Pushback: Federal court rules against ban of Christian student group by San Jose Unified School District

San Jose Unified School District:
San Jose Unified School District: Where Satan
worshipers are welcomed and Christians banned.

They’re coming for you next: On September 13, 2023 the Federal Ninth Circuit Court overturned a ban of the student group, the Fellowship of Christian Athletes (FCA), by San Jose Unified School District, stating that the district cannot allow some groups it agrees with to meet on campus but ban religious groups it dislikes.

The history:

In April 2019, controversy erupted at the San Jose Unified School District’s Pioneer High School in California over a Fellowship of Christian Athletes requirement that student leaders comply with the group’s Statement of Faith and its Sexual Purity Statement. The former requires student leaders of the group to hew to the tenets of traditional Christian theology and the belief that “marriage is exclusively the union of one man and one woman,” while the latter affirms that “the appropriate place for sexual expression is in the context of a marriage relationship.” After a teacher complained about FCA’s faith requirements to the school principal and later presented his concerns to a school leadership “Climate Committee” composed of several school department chairs and administrators, the school revoked FCA’s official recognition as a school student club.

For the 2019-20 school year, FCA applied for recognition again and, predictably, was denied. Yet as the Ninth Circuit notes, the Satanic Temple Club, which even the complaining teacher believed was formed to mock FCA, was approved despite having its own set of non-religious “tenets” similar to FCA’s faith requirements.

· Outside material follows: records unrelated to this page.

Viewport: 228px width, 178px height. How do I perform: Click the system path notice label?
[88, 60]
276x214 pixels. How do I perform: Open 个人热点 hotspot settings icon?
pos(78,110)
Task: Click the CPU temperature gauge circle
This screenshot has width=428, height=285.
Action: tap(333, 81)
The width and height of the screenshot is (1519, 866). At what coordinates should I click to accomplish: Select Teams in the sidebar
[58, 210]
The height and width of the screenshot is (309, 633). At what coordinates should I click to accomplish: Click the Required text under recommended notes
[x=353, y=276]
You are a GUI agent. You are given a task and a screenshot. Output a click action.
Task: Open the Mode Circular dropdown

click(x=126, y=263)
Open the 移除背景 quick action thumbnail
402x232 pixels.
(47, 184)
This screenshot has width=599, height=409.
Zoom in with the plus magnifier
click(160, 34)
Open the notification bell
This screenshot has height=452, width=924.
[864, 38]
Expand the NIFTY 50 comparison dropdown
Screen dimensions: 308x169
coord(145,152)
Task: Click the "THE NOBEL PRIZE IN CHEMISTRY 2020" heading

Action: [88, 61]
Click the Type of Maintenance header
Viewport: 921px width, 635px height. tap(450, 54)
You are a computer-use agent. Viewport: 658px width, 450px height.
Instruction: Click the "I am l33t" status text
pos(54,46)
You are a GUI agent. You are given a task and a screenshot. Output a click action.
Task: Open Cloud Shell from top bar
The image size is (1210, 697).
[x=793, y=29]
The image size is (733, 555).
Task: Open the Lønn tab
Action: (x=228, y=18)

For the past three years the FCA has been fighting this decision in the courts, even as it continued to meet on campus as an unrecognized club while facing harassment and protests, one of which required police action. At the same time San Jose put its policy into clear language [pdf], requiring “recognized student groups to permit any student to become a member or leader, if they meet non-discriminatory criteria.” Yet, while banning FCA because it did not want Satanists for example to belong and lead, it continued to allow other secular groups, such as its South Asian heritage and the Senior Women clubs, the right to limit membership based on ethnicity and gender.

The court’s decision [pdf] was blunt.

Individual preferences based on certain characteristics and criteria serve important purposes for these groups. It is hardly a leap of logic to say that the Senior Women club benefits from having all female members to help their members feel more comfortable. And it is understandable that other clubs require “good moral character.” But at the same time, it makes equal sense that a religious group be allowed to require that its leaders agree with the group’s most fundamental beliefs.

Simply put, there is no meaningful constitutionally acceptable distinction between the types of exclusions at play here. Whether they are based on gender, race, or faith, each group’s exclusionary membership requirements pose an identical risk to the District’s stated interest in ensuring equal access for all student to all programs.

Thus, the court ruled that if the school district insisted on a policy that required FCA to allow Satanists to join and lead it, then it had to also require women’s clubs to allow men to join and lead it as well. Such a policy of course makes no sense, and in fact violates the first amendment right of free association.

What San Jose will do now is unclear. It could recognize FCA and stop trying to enforce this idiotic non-discrimination policy. Or it could shut down all clubs and thus relieve itself of the problem. Expect the latter, though we should also expect the school district to finds ways under the table to allow its preferred student clubs, such as the Satanist Club, to operate on campus unmolested and with aid.

When that happens, we should then expect a new lawsuit.

I say, get your kids out of these public schools, now! Their administrators and faculty do not make your kids’ proper education their prime goal. Instead, their goal is purely political, pushing ideas that are almost evil. And if you think I am overstating the case, remember that this school district had no problem approving a Satanist club, and still maintains support groups for queers and Latinos.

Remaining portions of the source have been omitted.